[Opening DATASET section]
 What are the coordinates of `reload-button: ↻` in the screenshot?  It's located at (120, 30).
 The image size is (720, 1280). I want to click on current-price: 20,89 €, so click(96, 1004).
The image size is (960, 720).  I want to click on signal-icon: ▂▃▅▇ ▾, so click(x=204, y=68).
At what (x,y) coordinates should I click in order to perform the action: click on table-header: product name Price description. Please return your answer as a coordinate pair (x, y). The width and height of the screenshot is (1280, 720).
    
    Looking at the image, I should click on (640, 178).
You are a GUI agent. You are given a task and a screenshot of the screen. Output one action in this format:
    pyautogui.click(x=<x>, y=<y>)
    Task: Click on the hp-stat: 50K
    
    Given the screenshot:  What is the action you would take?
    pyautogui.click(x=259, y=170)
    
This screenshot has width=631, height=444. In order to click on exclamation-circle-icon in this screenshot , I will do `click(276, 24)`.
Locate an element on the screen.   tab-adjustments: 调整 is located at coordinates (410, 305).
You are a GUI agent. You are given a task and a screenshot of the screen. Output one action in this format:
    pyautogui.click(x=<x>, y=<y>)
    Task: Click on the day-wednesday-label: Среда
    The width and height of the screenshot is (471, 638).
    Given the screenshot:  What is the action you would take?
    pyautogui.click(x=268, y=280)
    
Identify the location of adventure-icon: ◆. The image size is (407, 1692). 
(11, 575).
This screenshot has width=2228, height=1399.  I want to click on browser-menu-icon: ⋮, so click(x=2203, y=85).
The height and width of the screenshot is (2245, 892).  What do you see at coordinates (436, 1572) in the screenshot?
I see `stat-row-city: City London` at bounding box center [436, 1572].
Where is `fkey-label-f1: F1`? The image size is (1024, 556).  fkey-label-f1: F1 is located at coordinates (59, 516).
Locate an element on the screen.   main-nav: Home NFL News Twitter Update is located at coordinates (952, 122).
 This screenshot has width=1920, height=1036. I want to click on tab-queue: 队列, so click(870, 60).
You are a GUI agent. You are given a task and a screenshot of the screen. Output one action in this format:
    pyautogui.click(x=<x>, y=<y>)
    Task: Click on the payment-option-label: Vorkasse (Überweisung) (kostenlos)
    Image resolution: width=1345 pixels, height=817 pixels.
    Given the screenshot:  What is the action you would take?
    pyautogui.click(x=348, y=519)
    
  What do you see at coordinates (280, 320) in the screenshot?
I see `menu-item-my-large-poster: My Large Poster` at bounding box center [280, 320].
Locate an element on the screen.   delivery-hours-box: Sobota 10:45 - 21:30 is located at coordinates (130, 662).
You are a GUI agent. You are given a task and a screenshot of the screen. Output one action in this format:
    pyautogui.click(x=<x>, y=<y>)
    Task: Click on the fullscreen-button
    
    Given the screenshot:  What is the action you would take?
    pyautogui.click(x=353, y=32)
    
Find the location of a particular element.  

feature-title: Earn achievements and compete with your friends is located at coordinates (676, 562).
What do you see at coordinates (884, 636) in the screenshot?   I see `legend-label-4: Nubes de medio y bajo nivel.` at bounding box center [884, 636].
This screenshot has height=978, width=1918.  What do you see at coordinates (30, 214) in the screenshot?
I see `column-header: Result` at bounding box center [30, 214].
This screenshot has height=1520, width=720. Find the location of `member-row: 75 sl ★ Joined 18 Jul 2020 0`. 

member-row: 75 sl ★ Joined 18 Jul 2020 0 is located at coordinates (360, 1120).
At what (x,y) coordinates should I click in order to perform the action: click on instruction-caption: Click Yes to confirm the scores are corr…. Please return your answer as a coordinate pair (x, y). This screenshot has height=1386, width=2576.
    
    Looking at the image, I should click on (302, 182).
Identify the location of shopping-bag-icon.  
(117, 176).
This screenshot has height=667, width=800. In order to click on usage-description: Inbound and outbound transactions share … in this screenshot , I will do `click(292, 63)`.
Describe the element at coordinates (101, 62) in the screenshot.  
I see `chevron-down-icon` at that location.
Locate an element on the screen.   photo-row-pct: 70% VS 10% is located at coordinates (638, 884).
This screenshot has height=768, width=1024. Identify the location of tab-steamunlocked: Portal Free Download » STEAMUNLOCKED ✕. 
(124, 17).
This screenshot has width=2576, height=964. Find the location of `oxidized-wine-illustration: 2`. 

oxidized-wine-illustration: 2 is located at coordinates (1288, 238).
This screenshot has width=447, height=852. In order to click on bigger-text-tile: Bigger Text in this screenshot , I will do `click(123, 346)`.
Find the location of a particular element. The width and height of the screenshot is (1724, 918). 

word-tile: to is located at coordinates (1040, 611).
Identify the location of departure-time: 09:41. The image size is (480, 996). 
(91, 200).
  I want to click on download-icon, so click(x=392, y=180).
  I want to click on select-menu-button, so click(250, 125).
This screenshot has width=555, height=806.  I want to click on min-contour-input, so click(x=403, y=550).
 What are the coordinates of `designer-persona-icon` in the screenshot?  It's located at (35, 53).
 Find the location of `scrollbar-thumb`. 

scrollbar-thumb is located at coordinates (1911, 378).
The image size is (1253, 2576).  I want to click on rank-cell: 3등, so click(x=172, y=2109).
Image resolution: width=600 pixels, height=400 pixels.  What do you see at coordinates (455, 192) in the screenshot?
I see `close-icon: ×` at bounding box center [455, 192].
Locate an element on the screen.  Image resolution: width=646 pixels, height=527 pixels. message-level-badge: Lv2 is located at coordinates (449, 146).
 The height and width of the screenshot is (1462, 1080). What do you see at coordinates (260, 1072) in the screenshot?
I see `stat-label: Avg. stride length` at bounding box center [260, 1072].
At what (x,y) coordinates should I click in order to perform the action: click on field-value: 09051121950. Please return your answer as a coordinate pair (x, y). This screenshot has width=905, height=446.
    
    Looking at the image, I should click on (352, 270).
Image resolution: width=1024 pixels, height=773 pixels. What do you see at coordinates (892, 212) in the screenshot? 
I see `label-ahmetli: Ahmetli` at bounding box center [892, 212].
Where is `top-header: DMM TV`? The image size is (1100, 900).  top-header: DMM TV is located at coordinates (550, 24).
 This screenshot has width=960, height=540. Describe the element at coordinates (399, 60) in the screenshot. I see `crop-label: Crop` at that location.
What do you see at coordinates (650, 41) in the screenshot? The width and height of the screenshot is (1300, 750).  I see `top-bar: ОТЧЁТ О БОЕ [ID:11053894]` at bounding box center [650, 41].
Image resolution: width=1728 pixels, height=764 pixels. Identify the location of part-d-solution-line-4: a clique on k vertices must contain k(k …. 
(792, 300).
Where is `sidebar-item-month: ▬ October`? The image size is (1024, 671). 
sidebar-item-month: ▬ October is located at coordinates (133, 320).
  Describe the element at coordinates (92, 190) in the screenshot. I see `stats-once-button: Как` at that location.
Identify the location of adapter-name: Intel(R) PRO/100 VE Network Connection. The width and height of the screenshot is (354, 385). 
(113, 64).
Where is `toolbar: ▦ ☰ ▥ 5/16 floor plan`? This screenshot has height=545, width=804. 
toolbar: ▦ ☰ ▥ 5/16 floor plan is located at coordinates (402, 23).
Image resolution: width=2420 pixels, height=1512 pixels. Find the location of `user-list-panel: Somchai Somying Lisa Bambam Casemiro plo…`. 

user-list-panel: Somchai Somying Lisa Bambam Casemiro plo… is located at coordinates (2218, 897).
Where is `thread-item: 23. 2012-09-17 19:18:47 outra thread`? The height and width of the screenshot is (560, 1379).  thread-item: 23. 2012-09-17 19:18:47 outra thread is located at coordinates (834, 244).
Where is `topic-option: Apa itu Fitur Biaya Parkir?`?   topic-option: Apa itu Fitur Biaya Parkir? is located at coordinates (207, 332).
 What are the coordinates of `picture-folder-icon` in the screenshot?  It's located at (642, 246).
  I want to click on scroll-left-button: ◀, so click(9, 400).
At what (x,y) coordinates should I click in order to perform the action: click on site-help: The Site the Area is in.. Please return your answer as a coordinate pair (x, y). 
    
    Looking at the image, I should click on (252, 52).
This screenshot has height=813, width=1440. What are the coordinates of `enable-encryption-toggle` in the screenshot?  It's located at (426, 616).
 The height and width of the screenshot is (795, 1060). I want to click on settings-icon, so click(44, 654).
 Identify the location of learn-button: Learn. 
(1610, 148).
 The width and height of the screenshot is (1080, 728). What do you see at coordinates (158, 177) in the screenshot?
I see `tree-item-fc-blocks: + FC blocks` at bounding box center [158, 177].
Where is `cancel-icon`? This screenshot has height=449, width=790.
[Closing DATASET section]
▶ [ASSIGNMENT]: Return each line of the rows above that contains the string "button", copying every such line in full.

▶ [TASK OUTPUT]:
 What are the coordinates of `reload-button: ↻` in the screenshot?  It's located at (120, 30).
    Task: Click on the fullscreen-button
  I want to click on select-menu-button, so click(250, 125).
  Describe the element at coordinates (92, 190) in the screenshot. I see `stats-once-button: Как` at that location.
  I want to click on scroll-left-button: ◀, so click(9, 400).
 Identify the location of learn-button: Learn. 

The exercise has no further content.